Everyone is corrupt, no matter what.

Polgreen:

So in marches this guy named Andre Ventura, who is, of course, a former sports commentator, a media star like Trump, and there’s a lot of talk about political correctness. And in this case, it involved the Roma people. What you’re seeing is, and I don’t think I necessarily am ready to call this authoritarian now, but the rise of a kind of alternative to the center-right, and center-left, consensus.
And people might say that they want moderation, but I think that there is something fundamentally underlying it, which is a mistrust.
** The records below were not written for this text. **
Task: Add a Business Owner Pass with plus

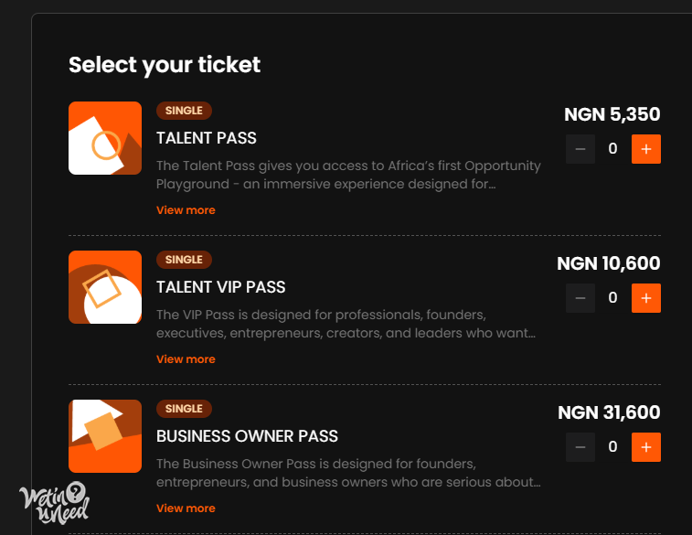Action: (x=645, y=447)
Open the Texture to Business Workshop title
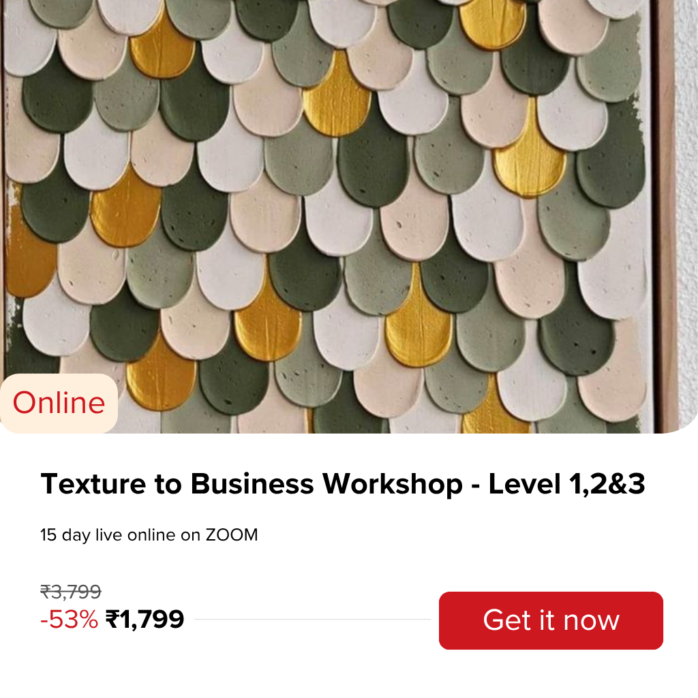698x698 pixels. tap(342, 484)
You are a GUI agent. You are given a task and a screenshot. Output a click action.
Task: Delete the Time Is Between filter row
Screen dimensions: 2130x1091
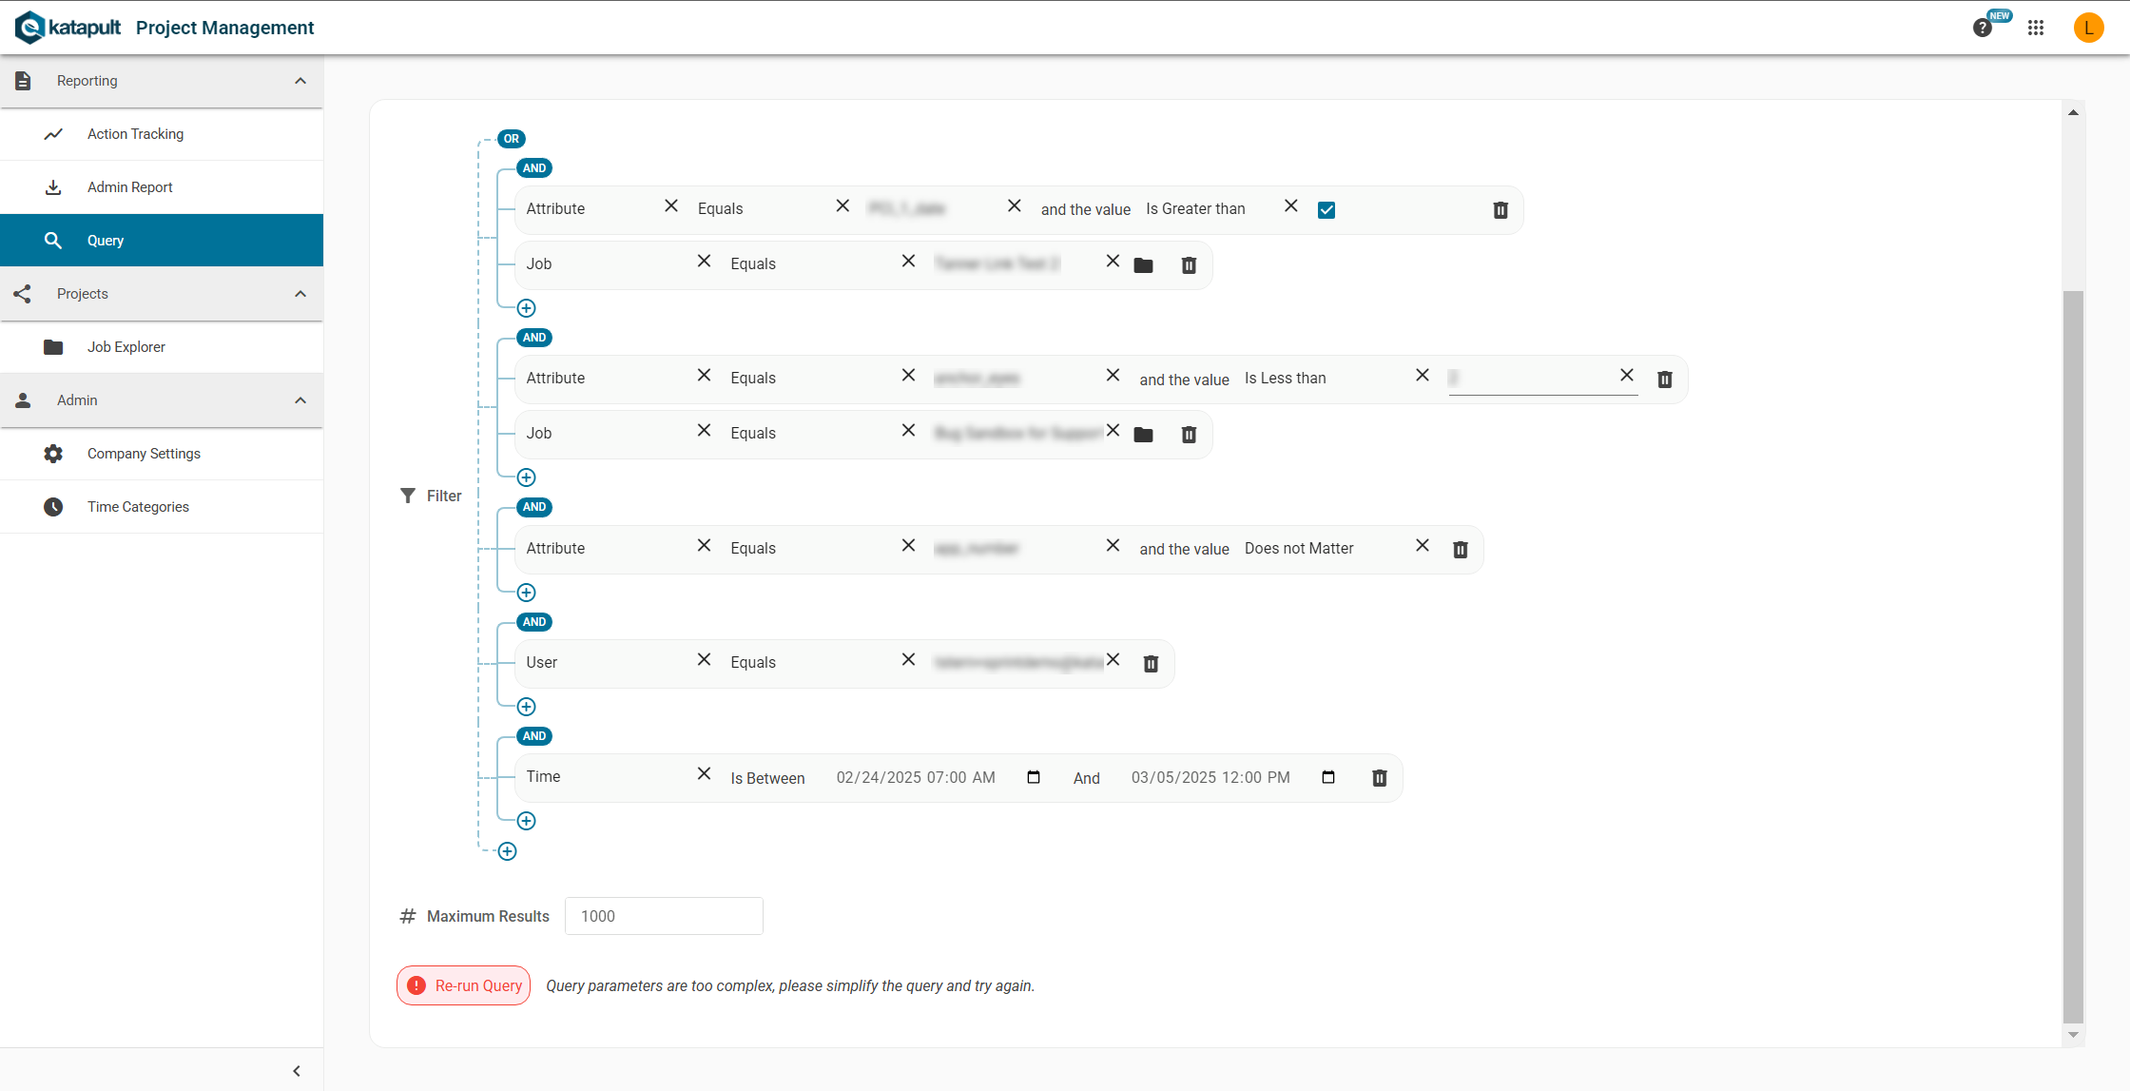pyautogui.click(x=1379, y=778)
And this came up in the case of Argentina, that the casta, the political caste on either side, is capable of delivering the type of pathbreaking change that is needed. That’s where I think moderation fails; there’s just a lack of trust in the establishment parties that represent the ideological points of view that might address one side or the other of these problems, which I think creates, then, another lane for somebody like this Andre Ventura and his Chega party to march right in. And let’s see how they do in the election in March.

Lozada:

That lack of trust is completely warranted. Because I sort of believe that everyone is a latent authoritarian, because democracy is this very, very fragile bargain. And it’s not always based on a consensus over shared values, but a recognition by the various sides that they can’t achieve dominance. Democracy is not what partisans want; it’s what they settle for.

Cottle:

This is actually a question I have for all of you. One of the things that makes me quite nervous in the U.S. in particular is, there seems to have been a real devaluing of the whole idea of pluralism, of the idea that different groups should be expected to live together and abide by certain agreements. There’s just this move that the other team’s values or beliefs, and certainly their candidates and political wins, are illegitimate. And that seems, to me, a bad road to go down. And I don’t know how you come back for that. If you can’t embrace this kind of pluralism, where does this take you, other than just bifurcated extremes?

Douthat:

One of the arguments in Martin Gurri’s book, “The Revolt of the Public,” is that the internet and media culture create a constant cycle of discrediting of elites. Nobody can believe in elites anymore because we know too much about them at all times. Society needs a little bit of room for elite hypocrisy and self-dealing in order to function. And that’s been taken away.
But then the other thing the internet does is collapse distance. Nothing can happen in a left-wing city council meeting, or a right-wing homeschooling collective, or whatever, that can’t become a national story. And I think it’s really hard to have pluralism under those conditions.

Lozada:

Ross, are you saying we’ve always been this way, but now we all know it?

Douthat:

Well, to your point about people being natural authoritarians, to some degree, yeah, people are always intolerant of the out-group. And the internet gives you constant contact with the absolute worst thing that the out-group is doing today. That seems like a problem for democracy.

Polgreen:

I think there’s another aspect to this. Human nature is that we tend to either idealize or demonize over time. We’re very good at idealizing the past or seeing the past as being incredibly bad. And we’re also always looking to the future as either the promised land or the road to hell.
There is something in this human tendency to always be caught in this netherworld between memory and fantasy. And none of those things help us deal with the present. But the reality of how we actually live our lives is, we have to deal with the present. We don’t have any choice. I think that combination of the internet and our weird relationship with temporality creates this particularly toxic moment right now.

Lozada:

Between memory and fantasy is a great short story collection title, or something.

Douthat:

The discarded alternate title for Vladimir Nabokov’s memoirs.